__GOAL OF THE EXERCISE__
Print the records below word for word, starting at the line containing "Neugeborenen Fotografie (704, 433)" and ending with the final line of the records.

▬▬▬▬▬▬

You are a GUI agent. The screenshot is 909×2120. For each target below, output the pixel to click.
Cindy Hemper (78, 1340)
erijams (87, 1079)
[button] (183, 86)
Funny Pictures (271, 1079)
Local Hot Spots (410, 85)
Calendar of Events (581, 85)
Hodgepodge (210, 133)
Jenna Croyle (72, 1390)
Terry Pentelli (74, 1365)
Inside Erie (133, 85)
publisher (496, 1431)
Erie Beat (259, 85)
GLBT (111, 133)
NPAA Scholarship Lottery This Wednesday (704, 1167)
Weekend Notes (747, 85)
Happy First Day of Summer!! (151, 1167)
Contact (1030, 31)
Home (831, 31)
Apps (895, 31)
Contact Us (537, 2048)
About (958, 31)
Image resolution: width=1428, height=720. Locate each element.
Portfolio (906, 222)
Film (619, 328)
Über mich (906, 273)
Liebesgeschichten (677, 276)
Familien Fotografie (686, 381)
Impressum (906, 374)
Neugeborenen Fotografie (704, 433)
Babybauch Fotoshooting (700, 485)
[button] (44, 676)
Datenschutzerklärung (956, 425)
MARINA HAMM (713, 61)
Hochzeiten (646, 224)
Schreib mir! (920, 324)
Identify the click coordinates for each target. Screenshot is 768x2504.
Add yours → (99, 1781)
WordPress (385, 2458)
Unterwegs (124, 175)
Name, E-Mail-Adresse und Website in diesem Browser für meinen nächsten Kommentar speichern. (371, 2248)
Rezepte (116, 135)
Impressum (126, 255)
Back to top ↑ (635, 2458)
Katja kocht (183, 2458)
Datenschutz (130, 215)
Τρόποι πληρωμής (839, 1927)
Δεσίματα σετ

▬▬▬▬▬▬

__RESPONSE__
Neugeborenen Fotografie (704, 433)
Babybauch Fotoshooting (700, 485)
[button] (44, 676)
Datenschutzerklärung (956, 425)
MARINA HAMM (713, 61)
Hochzeiten (646, 224)
Schreib mir! (920, 324)
Identify the click coordinates for each target. Screenshot is 768x2504.
Add yours → (99, 1781)
WordPress (385, 2458)
Unterwegs (124, 175)
Name, E-Mail-Adresse und Website in diesem Browser für meinen nächsten Kommentar speichern. (371, 2248)
Rezepte (116, 135)
Impressum (126, 255)
Back to top ↑ (635, 2458)
Katja kocht (183, 2458)
Datenschutz (130, 215)
Τρόποι πληρωμής (839, 1927)
Δεσίματα σετ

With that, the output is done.